たまたま手にした文庫本の表紙で眺めた肖像と文章に誘われて、19世紀世紀末ベルギー象徴派作家の作品世界を旅することになったのだった。
突然の病で若い妻を失った男は、ひとりブリュージュで憂愁の日々を送っている。遠いルネサンスの時代「北のヴェネツィア」と呼ばれたまちは、縦横にめぐらされた運河の掘割や大聖堂をはじめとする堂宇の数かずに、古い繁栄の日々の記憶が降り積もっていた。
今日より昨日、現在より過去。灰色の空、重い雲、霧雨に覆われた石のまちはひっそりと運河に影を落とし、その影は時の経過をなぞり、往時を刻むようにたたずんでいる。しっとり大気に覆われたひそやかさは、ひたすら妻を偲ぶ男の日々に重ね合わされていく。
オルセー美術館で巡り合った青い目の肖像は、妻を失った男を呼び覚ますものだった。呼び覚まされた男の世界に誘い出されるようにブリュージュを訪れたのも、もうずいぶん以前のことになる。
ブリュッセルから列車で30分あまり、真夏であるにもかかわらず垂れ込めた雲に封じられたまちは、うすら寒い冷気を孕んでいる。ただし「死都」とのイメージからは遠い。
北方ルネサンスのかつての中心都市のひとつとして、聖遺物を安置する教会の所在地として、観光の旅と巡礼の旅をする人びとが集まり賑わいを見せている。
もっとも縁日の夜店屋台に群がる人影のすぐ裏に、神社境内木立ちの深い闇があり、数多くの参詣人を集める門前町街並みの陰には隠しようのない倦怠感の澱んでいるように、賑わいの奥に眠たげな閑けさが横たわっている。
‥‥いまわの際に切り取った妻の毛髪、男にとって聖遺物たる髪の束だけが無彩色の場に金色の彩りを添え、いつしか「喪」の日々は5年に及んだ。
ある日、男は亡妻と瓜二つの女性に出会う。

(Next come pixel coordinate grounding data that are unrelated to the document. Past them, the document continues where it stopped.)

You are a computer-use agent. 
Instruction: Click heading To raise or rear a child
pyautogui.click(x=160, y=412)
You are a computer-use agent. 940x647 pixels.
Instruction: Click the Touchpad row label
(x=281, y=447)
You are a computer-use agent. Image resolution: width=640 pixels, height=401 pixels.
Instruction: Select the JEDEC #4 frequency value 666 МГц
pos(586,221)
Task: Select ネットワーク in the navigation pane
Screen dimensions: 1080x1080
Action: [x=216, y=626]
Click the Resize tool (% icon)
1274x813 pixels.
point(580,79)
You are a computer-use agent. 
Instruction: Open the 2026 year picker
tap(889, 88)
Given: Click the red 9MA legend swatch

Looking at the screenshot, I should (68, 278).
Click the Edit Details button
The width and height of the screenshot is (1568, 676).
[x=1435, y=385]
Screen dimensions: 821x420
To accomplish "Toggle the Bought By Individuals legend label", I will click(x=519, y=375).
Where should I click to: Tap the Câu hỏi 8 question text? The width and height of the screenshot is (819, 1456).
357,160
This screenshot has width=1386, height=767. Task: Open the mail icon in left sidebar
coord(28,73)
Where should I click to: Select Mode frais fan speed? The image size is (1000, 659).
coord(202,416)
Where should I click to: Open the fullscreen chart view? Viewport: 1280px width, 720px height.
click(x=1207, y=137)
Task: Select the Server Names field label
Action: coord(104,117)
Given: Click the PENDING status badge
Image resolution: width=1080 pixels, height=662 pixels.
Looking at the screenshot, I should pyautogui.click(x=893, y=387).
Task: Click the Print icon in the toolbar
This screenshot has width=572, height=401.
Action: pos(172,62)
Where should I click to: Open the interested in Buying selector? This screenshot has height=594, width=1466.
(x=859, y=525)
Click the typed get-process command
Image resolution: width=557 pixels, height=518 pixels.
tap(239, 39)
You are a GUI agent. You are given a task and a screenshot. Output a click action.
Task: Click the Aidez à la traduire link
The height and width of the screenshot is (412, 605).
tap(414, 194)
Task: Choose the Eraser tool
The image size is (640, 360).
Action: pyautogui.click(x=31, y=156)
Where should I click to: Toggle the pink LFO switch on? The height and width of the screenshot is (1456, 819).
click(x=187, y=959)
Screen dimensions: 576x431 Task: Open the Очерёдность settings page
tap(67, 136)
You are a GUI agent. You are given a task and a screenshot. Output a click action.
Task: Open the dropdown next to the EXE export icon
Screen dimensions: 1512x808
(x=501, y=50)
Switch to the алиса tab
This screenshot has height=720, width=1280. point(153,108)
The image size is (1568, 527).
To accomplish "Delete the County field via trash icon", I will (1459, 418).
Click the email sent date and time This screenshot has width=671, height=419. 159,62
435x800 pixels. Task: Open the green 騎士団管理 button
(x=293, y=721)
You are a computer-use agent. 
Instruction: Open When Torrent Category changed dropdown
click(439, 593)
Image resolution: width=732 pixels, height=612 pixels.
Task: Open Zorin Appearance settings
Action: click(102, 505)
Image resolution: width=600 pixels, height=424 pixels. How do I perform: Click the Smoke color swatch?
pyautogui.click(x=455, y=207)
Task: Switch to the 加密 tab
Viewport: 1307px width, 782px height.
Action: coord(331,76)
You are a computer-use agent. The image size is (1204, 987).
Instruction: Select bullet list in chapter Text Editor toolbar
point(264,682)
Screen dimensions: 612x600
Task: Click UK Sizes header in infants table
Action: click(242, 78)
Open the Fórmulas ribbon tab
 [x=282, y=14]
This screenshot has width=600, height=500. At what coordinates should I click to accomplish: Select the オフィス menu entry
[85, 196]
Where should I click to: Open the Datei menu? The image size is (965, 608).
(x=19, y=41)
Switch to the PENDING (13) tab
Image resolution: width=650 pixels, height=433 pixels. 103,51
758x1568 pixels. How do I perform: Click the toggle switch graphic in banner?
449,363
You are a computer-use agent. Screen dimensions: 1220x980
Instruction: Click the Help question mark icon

似ている、しかしそれはしばしば残酷な詐術というべきだろう。似ている本来のものを呼び起こしながら、同時に似ているに過ぎない、差異の鋭い裂け目を見せつけるから。
似ていることはもとより同一性ではあり得ない。あり得ぬどころか相容れぬ異物ともなる。容姿だけそっくり、中身のまるきり異なる存在は、外見の類似がかえって相違を際立たせさえする。
ブリュージュがかつての栄華を年に一度甦らせる祭礼の日、男の家に押しかけた妻そっくりの浮かれ女はよりによって聖遺物、妻の髪の束をケースから取り出し、悪ふざけする。
男の中で耐えてきたものがぷつりと切れ、女の首に巻きついた妻の毛髪を両手に握るや、渾身の力を込めていく‥‥。このときブリュージュは妻と一体化し、妻の遺した毛髪は祭礼の具と一体化していた‥‥。
追憶に生きる。忘却の網目から掬い取ってきた記憶を集め、追憶に生きる。聖なる記憶をもてあそび、追憶を辱めることは決して許されない。
本を置くと、気の向くまま白鳥の遊ぶ運河を渡り、聳える石積みの堂宇を仰ぎ教会を覗いた。
キリスト教に深い知識のあるわけではない身には、このまちの教会ではじめて目にする意匠があった。十字の前で自らの胸に向けて首を垂れた鳥のような意匠。それは、心穏やかではいられぬ印象を残すものだった。
後になって、ペリカンを意味すると知った。ペリカンは自らの胸を嘴で傷つけ、流れ出る血を与えて雛を育てるという伝説があると。
血のにおいが生々しい余韻をひく。救世主はそのように意識され、祈られてきたのだろうか。
ブリュージュ。それでも閑かな追憶のまちであることに変わりはない。